W trakcie wojny powstała wśród pobożnych pychowiczan myśl, aby zakupić obraz Najśw. Serca Pana Jezusa z myślą o poświęceniu Pychowic Sercu Bożemu. Tak też zrobiono w 1942 r. Kolejnym krokiem był pomysł wybudowania dla obrazu kapliczki. Teren pod kapliczkę już był. Bowiem w latach trzydziestych ofiarowała go pod budowę przyszłego kościoła dziedziczka Pychowic Olga Wojtowicz, realizując testament swojego ojca Edmunda Wojtowicza (jednocześnie podarowała działkę pod budowę nowej szkoły w Pychowicach).
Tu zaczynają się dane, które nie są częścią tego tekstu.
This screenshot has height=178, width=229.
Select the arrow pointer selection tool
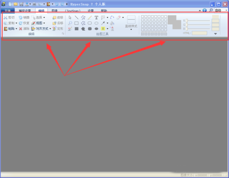tap(70, 17)
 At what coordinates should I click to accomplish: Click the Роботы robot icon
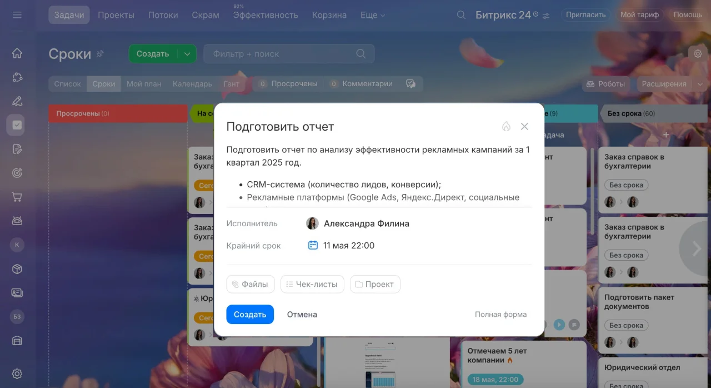(590, 83)
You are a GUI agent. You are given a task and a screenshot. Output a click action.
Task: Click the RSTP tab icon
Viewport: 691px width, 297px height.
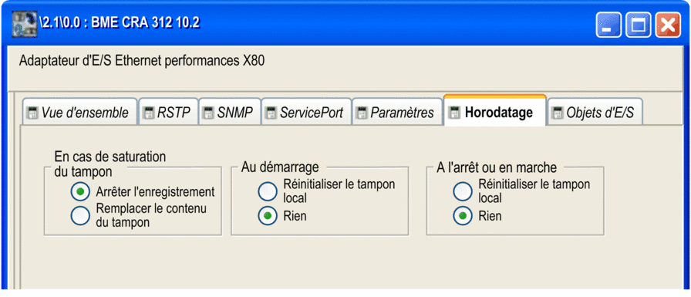click(x=147, y=113)
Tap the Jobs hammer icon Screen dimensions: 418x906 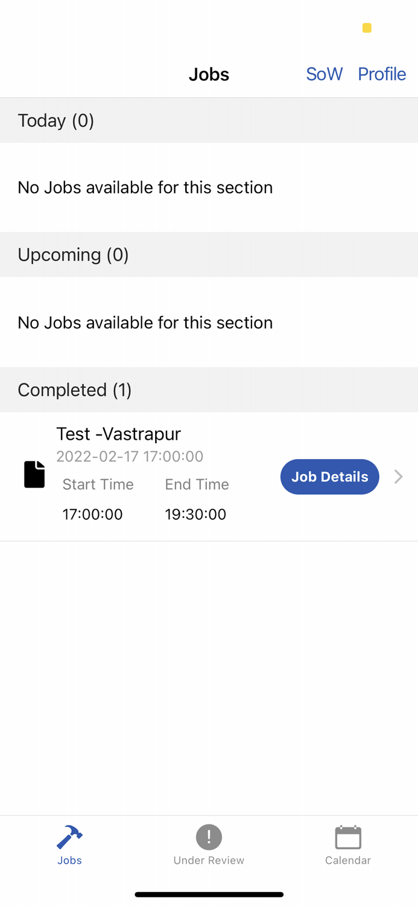[69, 837]
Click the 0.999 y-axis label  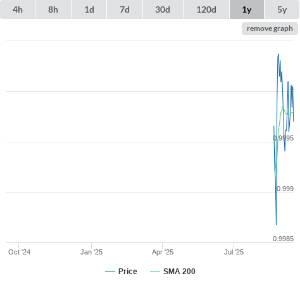click(x=285, y=189)

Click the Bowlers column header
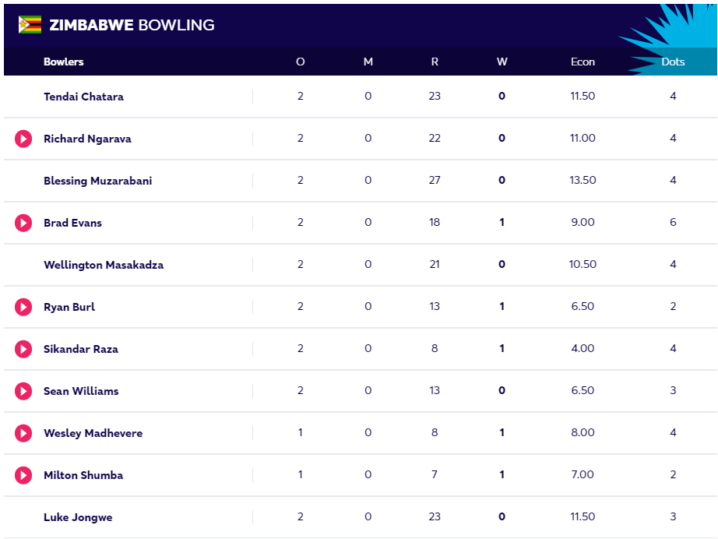(64, 62)
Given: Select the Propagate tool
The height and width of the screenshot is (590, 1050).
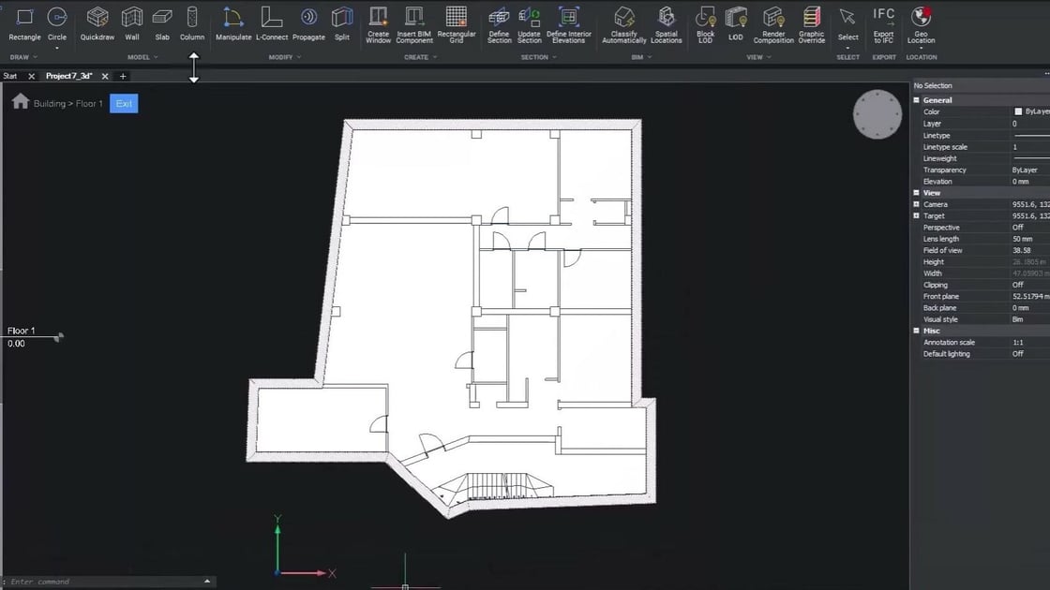Looking at the screenshot, I should pos(308,23).
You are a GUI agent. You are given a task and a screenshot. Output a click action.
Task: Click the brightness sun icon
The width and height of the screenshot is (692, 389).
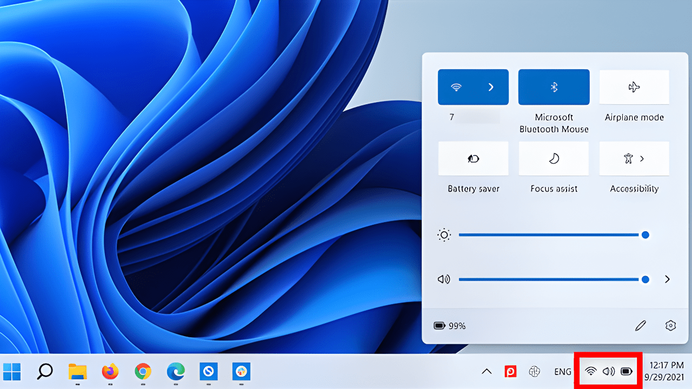point(443,234)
Przystąpiono do działania dzięki zaangażowaniu dobrych ludzi, w tym salezjanów dębnickich.
Plany kaplicy w stylu zakopiańskim, z ostrym dachem i z małą wieżyczką, opracował inż. Witold Zagórski. On też podjął się kierowania budową. Jego „prawą ręką” był salezjanin z Dębnik duszpasterzujący w tym czasie w Pychowicach ks. Jan Kanty Zeman. Z kolei wnętrze kaplicy, tj. posadzkę i ołtarz oraz kropielnicę z aniołkiem, zaprojektował inż. arch. Stanisław Krug. Prace wykonała znana krakowska firma mistrza kamieniarskiego Franciszka Łuczywo. Ozdobą kaplicy była też artystyczna metalowa krata. Kratę, krzyż na wieżyczce, lampkę wieczną, lichtarze oraz obramowania do okien witrażowych wykonała prawie bezinteresownie znana w Krakowie firma Oremus pod kierunkiem Władysława Oremusa.
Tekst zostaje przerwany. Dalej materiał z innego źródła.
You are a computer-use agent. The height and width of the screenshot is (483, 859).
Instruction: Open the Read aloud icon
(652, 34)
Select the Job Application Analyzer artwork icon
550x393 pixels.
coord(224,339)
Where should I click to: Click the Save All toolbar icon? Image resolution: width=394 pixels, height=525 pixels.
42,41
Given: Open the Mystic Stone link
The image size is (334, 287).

Poświęcenia kapliczki dokonał dnia 8 października 1944 r. sufragan katowicki, biskup Juliusz Bieniek, który w tym czasie przebywał na wygnaniu w Krakowie. Przy poświęceniu asystowali mu salezjanie z Dębnik - ks. proboszcz Stanisław Krygier, ks. Jan Kanty Zeman i ks. Stanisław Domino. Kaplica miała służyć przede wszystkim celom pogrzebowym, ale również zaczęto w niej odprawiać co niedziele dwie msze św. dla mieszkańców.
Po wojnie, w 1945 r., do kaplicy dobudowano mały barak. Niedługo potem krakowska Kuria udzieliła salezjanom pozwolenia na sprawowanie sakramentu chrztu i małżeństwa. Stopniowo dobudówka barakowa kaplicy był rozbudowywana, aż przekształciła się w kościół (o czym można przeczytać już w historii kościoła w Pychowicach). Przy kolejnym etapie rozbudowy, tj. przy podnoszeniu dachu, kapliczkę definitywnie rozebrano, a kamienie z niej są wmurowane w tył ściany kościoła.
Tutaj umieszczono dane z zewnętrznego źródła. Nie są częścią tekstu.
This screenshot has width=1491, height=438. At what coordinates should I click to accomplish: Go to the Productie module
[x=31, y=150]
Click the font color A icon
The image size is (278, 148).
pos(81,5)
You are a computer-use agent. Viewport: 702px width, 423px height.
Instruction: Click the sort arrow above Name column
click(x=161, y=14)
Pozostały trzy pamiątki po kapliczce. Pierwszą z nich jest piękna kropielnica z aniołem znajdująca się przy wejściu do obecnego kościoła. Kolejną jest krata kapliczki, która jest zamontowana przed pychowicką "Latarnią umarłych" czyli przed kapliczką przy ul. Tynieckiej 64. Ostatnią pamiątką, najmniej spektakularną, są kamienie z małej kapliczki wmurowane w tylną ścianę kościoła, z których na jednym można zobaczyć datę "1947 r."
INFORMACJA: w galerii zdjęć można zobaczyć kolejne etapy budowy kaplicy, jej poświęcenie oraz omówione pamiątki, które po niej zostały.
ks. dr Robert Bieleń sdb
Wspomnienie anonimowego uczestnika uroczystości poświęcenia wotywnej kaplicy w Pychowicach w 1944 r.:
Świat spowiła jesienna mgła, przez którą zaczęły prześwitywać jasne promienie słońca. Budził się niezwykły dzień, oczekiwany przez wszystkich Pychowian. Pogoda ustaliła się. Była wprost wymarzona na tę uroczystość, jakby uśmiech zadowolonego Bożego Serca. Na długo przed rozpoczęciem uroczystości gromadzili się mieszkańcy Pychowic przed starą kapliczka „majówkową”, oczekując przybycia dostojnego gościa – J.E.ks. bp Juliusza Bieńka.
Ustawiła się procesja. Na przedzie ministranci z krzyżem i świecami, za nimi duchowieństwo, młodzież szkolna z wychowawcami oraz dziewczynki ubrane w białe liturgiczne sukienki. P pewnej chwili w oddali dal się słyszeć turkot powozu, którym przyjechał ksiądz biskup. Ks. dr Stanisław Krygier powitał czcigodnego gościa krótkim, ale serdecznym przemówieniem. Ksiądz biskup pobłogosławił zebranych, a następnie przy wtórze pieśni „Kto się w opiekę…” procesja ruszyła ku nowej kapliczce.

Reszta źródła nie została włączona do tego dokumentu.